(Stored dataset items)
────────
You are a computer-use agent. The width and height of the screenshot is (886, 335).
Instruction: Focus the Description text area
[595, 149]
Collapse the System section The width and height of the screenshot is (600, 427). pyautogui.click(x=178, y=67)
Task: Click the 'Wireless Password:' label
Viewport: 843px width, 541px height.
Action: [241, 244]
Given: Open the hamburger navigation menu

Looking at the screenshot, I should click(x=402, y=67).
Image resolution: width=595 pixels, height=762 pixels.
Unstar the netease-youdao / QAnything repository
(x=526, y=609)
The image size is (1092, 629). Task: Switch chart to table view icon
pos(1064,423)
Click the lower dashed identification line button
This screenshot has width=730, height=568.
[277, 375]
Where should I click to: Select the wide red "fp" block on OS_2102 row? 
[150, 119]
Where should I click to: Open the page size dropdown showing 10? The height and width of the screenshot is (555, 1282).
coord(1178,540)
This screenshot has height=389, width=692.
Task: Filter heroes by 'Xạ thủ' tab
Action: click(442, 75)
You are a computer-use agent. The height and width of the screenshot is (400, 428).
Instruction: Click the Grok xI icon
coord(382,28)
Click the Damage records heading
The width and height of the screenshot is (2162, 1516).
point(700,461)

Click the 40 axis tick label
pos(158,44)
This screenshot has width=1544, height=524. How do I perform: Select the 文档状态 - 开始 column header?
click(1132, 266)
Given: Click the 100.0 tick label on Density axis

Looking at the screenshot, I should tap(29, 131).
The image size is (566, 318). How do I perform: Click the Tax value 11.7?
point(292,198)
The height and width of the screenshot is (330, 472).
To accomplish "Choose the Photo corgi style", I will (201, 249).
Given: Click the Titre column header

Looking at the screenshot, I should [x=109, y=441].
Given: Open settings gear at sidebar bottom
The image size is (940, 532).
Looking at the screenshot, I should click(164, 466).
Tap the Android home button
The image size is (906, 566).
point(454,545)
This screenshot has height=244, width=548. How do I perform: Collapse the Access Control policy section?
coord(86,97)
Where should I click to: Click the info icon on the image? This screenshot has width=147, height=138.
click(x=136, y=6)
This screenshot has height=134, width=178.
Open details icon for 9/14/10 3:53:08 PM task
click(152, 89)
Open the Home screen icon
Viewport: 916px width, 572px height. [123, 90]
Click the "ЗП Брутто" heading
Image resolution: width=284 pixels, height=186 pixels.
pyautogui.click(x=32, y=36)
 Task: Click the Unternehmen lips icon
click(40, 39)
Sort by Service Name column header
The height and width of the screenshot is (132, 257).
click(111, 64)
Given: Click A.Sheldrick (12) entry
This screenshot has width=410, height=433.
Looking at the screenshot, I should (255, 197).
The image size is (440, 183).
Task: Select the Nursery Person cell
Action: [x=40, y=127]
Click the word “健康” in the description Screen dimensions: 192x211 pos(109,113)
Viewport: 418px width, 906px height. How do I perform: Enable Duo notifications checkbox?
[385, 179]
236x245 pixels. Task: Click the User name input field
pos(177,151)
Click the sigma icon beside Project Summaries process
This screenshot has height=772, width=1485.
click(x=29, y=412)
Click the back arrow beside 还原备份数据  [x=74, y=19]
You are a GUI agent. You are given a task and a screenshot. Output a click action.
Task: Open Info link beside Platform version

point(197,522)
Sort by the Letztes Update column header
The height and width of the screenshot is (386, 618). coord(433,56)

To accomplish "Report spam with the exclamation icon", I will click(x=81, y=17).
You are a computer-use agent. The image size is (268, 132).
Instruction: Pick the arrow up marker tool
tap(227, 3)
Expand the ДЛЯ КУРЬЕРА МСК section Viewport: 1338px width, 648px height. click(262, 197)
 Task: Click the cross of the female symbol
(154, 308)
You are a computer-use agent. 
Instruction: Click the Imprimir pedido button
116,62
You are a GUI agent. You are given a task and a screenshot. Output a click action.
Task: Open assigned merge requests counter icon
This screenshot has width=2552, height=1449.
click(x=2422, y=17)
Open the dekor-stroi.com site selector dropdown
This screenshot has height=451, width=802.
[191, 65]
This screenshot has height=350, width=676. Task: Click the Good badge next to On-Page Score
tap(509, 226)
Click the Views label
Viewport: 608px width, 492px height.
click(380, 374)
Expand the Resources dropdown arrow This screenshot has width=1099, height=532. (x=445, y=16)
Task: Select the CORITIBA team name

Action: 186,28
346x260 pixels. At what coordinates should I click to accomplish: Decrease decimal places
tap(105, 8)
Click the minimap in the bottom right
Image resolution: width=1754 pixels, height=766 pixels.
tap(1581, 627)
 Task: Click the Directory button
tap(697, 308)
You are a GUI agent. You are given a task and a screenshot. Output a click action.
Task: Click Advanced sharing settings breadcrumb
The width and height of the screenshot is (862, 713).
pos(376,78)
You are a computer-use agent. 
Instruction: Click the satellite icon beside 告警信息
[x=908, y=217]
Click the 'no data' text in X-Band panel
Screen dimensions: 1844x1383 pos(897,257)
────────
TO DO:
Only lines that contain the string "computer" count; pick each one out of the records and copy it.

EXERCISE RESPONSE:
You are a computer-use agent. The width and height of the screenshot is (886, 335).
You are a computer-use agent. The height and width of the screenshot is (400, 428).
You are a computer-use agent. The image size is (268, 132).
You are a computer-use agent. 
You are a computer-use agent. 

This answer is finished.